Kiva: Why I only lend to women (outside the US).
I lend on Kiva.
I lend to women (individually and in collectives).
I lend in the poorest regions of the world.
I used to believe, but I know:
if we empower women we change the world
I first started my journey towards sub-saharan african issues out of a deep personal connection that I couldn't find the bottom of during much philosophic and spiritual interrogation. I knew that I felt something bigger in my heart when I read about events in the region; when my brother interned in Kenya (and had to hike 3 days out of the bush to have an appendectomy); when I first met some of "The Lost Boys" (who not coincidentally helped me find parts of my self that I had never really discovered).
I met our little contingent of the lost boys when living in Chicago, having just recently adjusted to having a newborn son, it was a crash of future hope and future terror. To look in Isaiah's eyes and see the innocence, the love, the trust and at the same time listen to stories of men (in boys bodies) who had to carry their infant siblings across predator infested rivers and see their families torn apart by war, predation, famine, and religious dogma was a crucible in which my heart was broken, melted, and poured back together into what it has become.
Not long after that, I read "The End of Poverty" by Jeffrey Sachs in which he does a broad analysis of macro-economics and identifies five basic needs that if addressed can change a community from impoverished to poor. The distinction being, that a poor community has enough resources to start climbing the economic ladder, but impoverished ones are circling the drain - without enough resources to get ahead. Ever.
I believe that war, terror, and clandestine operations make our news bite focused society feel better because we deliver immediate relief by swatting the buzzing flies the media constantly barrages us with.
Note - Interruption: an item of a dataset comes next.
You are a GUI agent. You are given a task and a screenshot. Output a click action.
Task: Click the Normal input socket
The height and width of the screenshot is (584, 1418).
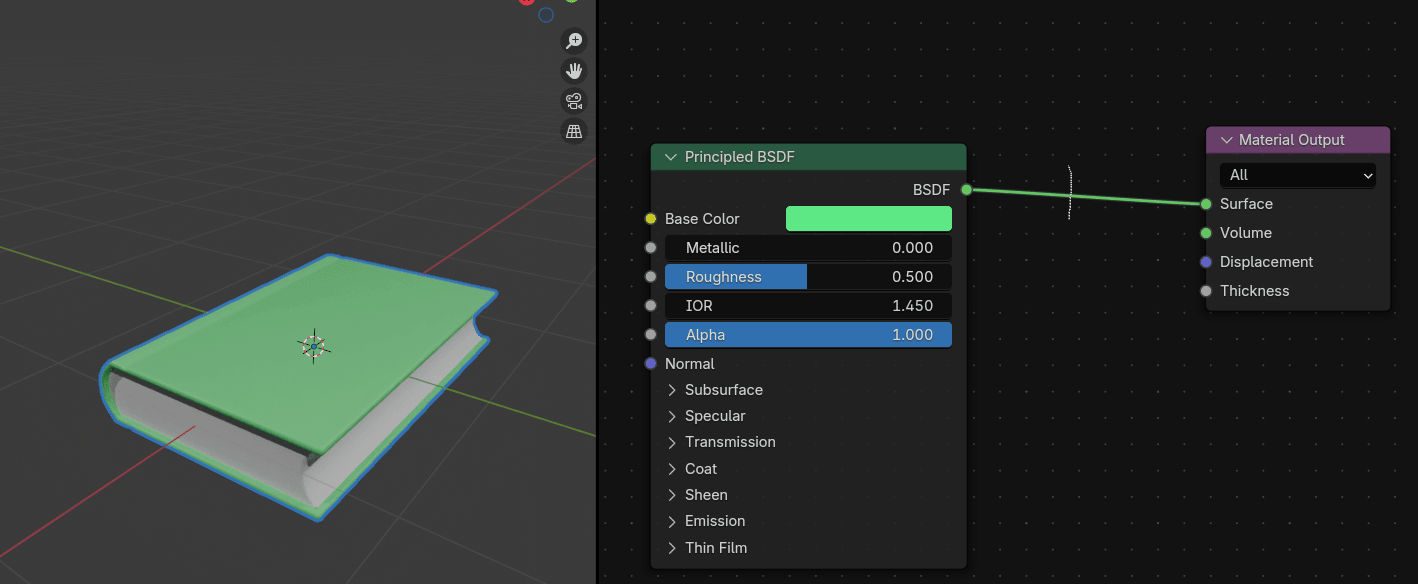tap(651, 364)
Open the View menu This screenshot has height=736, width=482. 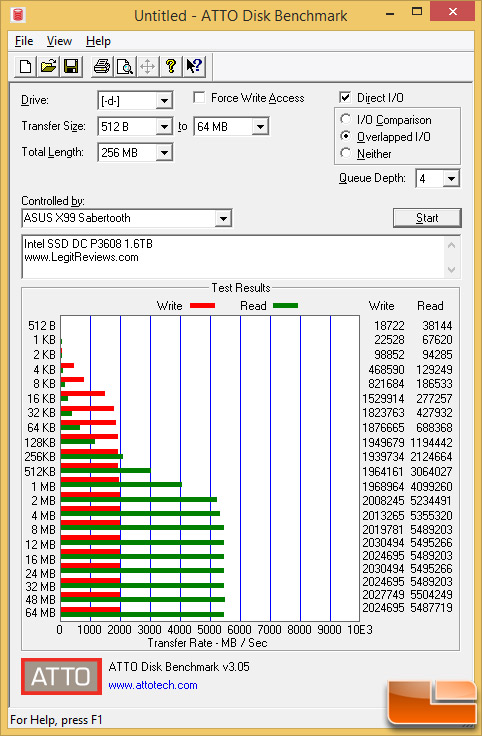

We have (from the comfort of our warm, soft, living room chairs with our 40+" LED 4k TVs) assuaged the guilt that naturally arises from our innate compassion for other human beings in need. But these solutions (war, terror and clandestine operations) and their Trillion Dollar price tags do not actually solve the problems that drive evil, they fix the symptoms that evil produces.
The real solution, what we need to make a stable, productive, safe place for "our" (the worlds) children is actually pretty simple:
These were defined as the Millenium Development Goals.
While I have a healthy skepticism anything as large as the UN can affect any kind of real global change, I believe these goals define a path forward that change make the world a place I want to leave for my children. So, I put my money where my mouth is and I lend to women in the worst places in the world.